Saved entries:
╭──

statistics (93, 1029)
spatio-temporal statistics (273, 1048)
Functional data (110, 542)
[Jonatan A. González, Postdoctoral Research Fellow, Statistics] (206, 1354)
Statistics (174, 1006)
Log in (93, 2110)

╰──

* [WORK ITEM]:
Would you please transcribe the records above in full and exactly?

* [OUTPUT FOR THIS EXERCISE]:
statistics (93, 1029)
spatio-temporal statistics (273, 1048)
Functional data (110, 542)
[Jonatan A. González, Postdoctoral Research Fellow, Statistics] (206, 1354)
Statistics (174, 1006)
Log in (93, 2110)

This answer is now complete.